Pillon al bivio salvezza contro il suo allievo Gallo

20 Aprile 2018

Il tecnico dei liguri era il capitano del suo Treviso che salì in serie A nel 2005 

PESCARA. La sua ex squadra e il capitano del suo Treviso sulla strada verso la salvezza. Domenica il Pescara sfiderà lo Spezia, club dove Bepi Pillon milita dal 1985 al 1988 conquistando una promozione in serie C1. Ora, sulla panchina dei liguri c’è Fabio Gallo, che nella memorabile stagione 2004-45 è il capitano del Treviso allenato dal tecnico biancazzurro. Al termine di quel campionato di B, i veneti si piazzano al quinto posto e disputano la semifinale play off contro il Perugia uscendo sconfitti nel doppio confronto (0-1 in casa, 0-2 al Curi). Poi gli umbri perdono la finalissima con il Torino.
Dopo qualche giorno, sia la società granata che il Perugia dichiarano il fallimento, mentre il Genoa retrocede in ultima posizione per un illecito sportivo. Così, vengono ripescati l’Empoli, l'Ascoli e, appunto, il Treviso che coglie una storica promozione in serie A. Un verdetto inatteso che premia il lavoro straordinario dell’attuale tecnico biancazzurro. Pillon, infatti, prende in mano la squadra dopo 11 giornate sostituendo Giancarlo D'Astoli e, al termine di una splendida rimonta la porta in quinta posizione. Fabio Gallo, centrocampista di straordinario acume tattico, è il leader. In quella squadra figurano anche gli ex pescaresi Massimo Carrera, Francesco Galeoto, Alessandro Zoppetti e Massimiliano Varricchio, ma le stelle sono gli attaccanti brasiliani Reginaldo e Vitor Barreto, che Pillon prende dalla Primavera e li lancia in serie B. Una mossa determinante per il cambio di marcia.

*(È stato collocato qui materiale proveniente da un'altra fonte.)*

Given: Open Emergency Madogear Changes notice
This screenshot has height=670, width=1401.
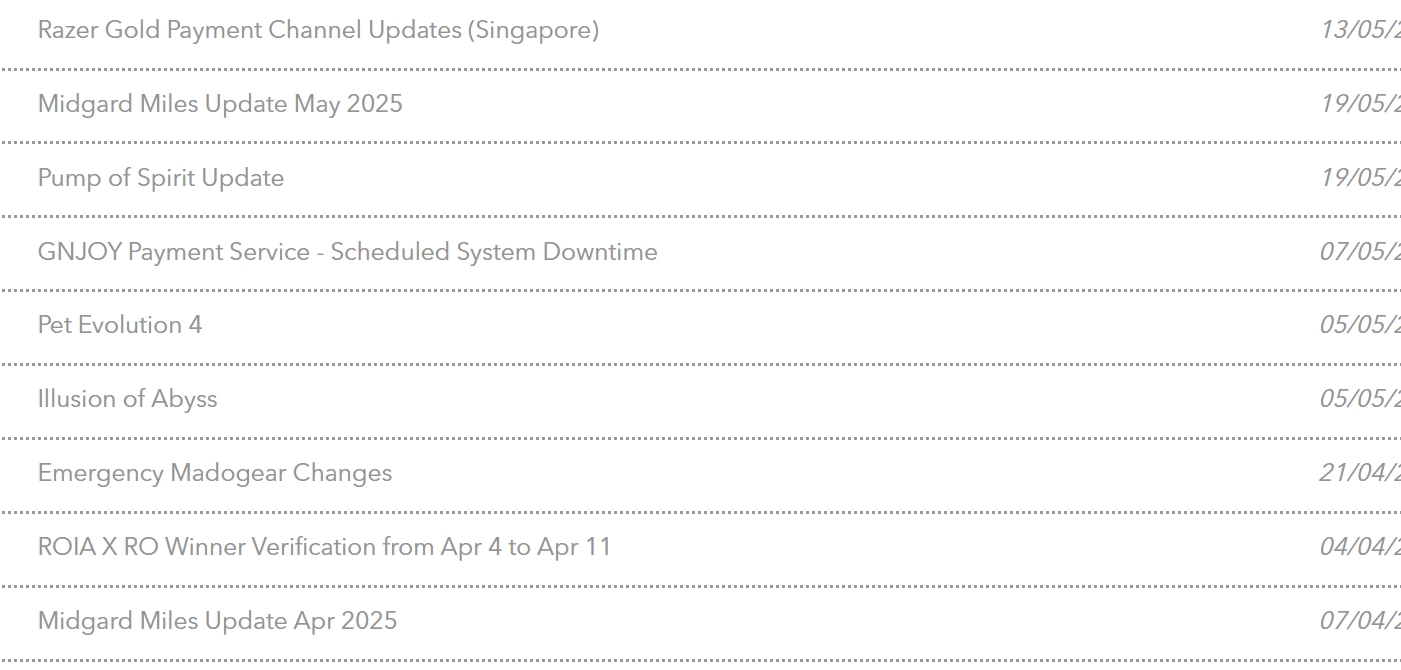Looking at the screenshot, I should [x=215, y=473].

Incrocio pericoloso. Domenica non ci sarà spazio per emozioni e ricordi. Pillon e Gallo si giocheranno una buona fetta di futuro. L’allenatore del Pescara farà di tutto per cogliere il primo successo sulla panchina del Pescara. Dopo i pareggi e le buone prestazioni contro il Palermo e il Bari, martedì è arrivato lo stop sul campo della Pro Vercelli. A causa dell’espulsione di Crescenzi, il Delfino ha giocato in inferiorità numerica per 84’ e prima del gol dell’1-2 firmato da Raicevic aveva tenuto bene il campo lottando con ardore. La prova d’orgoglio non è bastata per portare a casa un risultato positivo, ma da ora in poi non si potrà più sbagliare. Oltre al match con lo Spezia, il Pescara dovrà affrontare altre cinque sfide delicatissime (Ternana, Cesena, Novara, Ascoli e Venezia).

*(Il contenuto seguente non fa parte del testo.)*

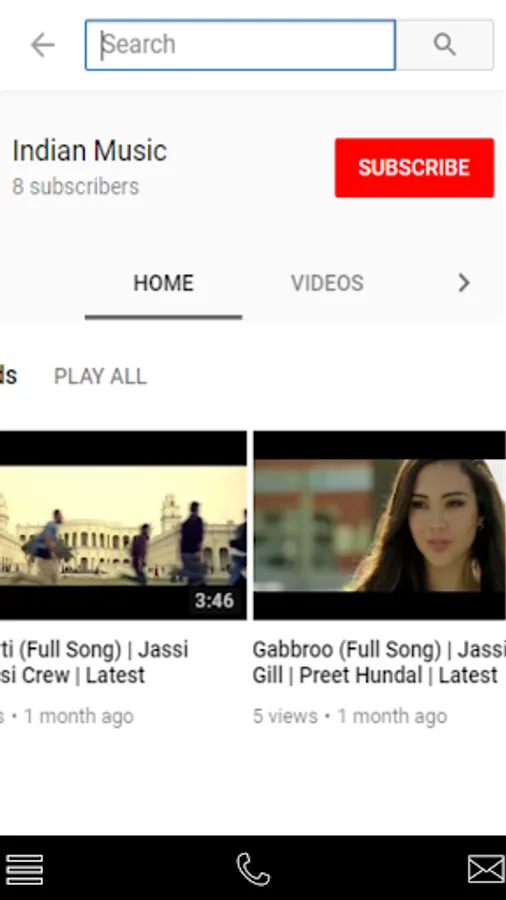506x900 pixels.
Task: Click the PLAY ALL link
Action: 100,377
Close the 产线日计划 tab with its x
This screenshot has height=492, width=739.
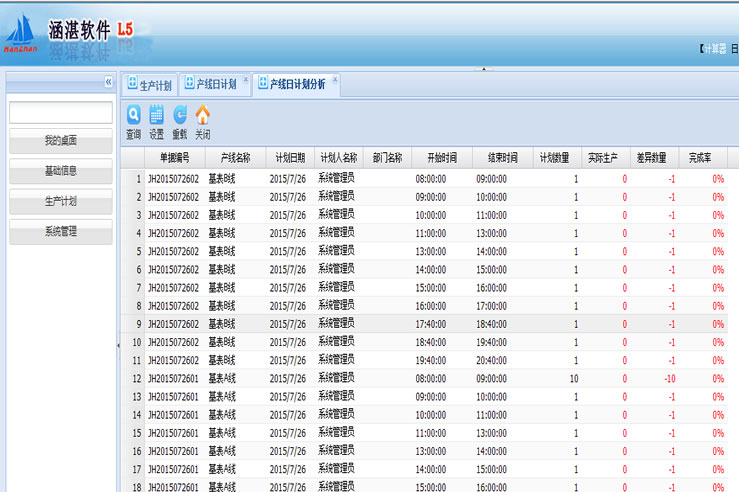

Sull’altra sponda la sfida dell’Adriatico-Cornacchia rappresenterà per Gallo l’ultimo treno in chiave play off. Il ko casalingo nel turno infrasettimanale con il Brescia ha maledettamente complicato i piani dei liguri. A sei giornate dal termine della regular season, lo Spezia è undicesimo in classifica a cinque punti di distanza dall’ottavo posto, occupato dal Cittadella. Dopo il match in Abruzzo, l’undici di Gallo sarà atteso da altri cinque gare insidiose (Cremonese, Pro Vercelli e Parma in casa, Foggia e Avellino in trasferta) e un eventuale passo falso contro il Delfino potrebbe significare il definitivo addio agli spareggi per la promozione in serie A.
Biglietti. Sono in vendita da martedì i tagliandi per assistere alla partita in programma domenica (fischio d’inizio ore 17,30) all’Adriatico-Cornacchia. Questi i prezzi: curva Nord 12 euro (ridotto 9 euro), curva Sud 12 euro (9), tribuna Adriatica laterale 17 euro (12), tribuna Adriatica centrale 25 euro (18), tribuna Majella laterale 32 euro (22 euro, tribuna Majella centrale 45 euro 32, Poltronissime e Vip 80 euro (55), settore ospiti 15 euro (tariffa unica). Biglietti ridotti per donne, over 60, under 18, diversamente abili iscritti alle associazioni ed enti convenzionati (Anmic, Anmig, Anmil, Ens, Unms). I tagliandi possono essere acquistati on line sul sito del Pescara e in tutti i punti vendita Listicket.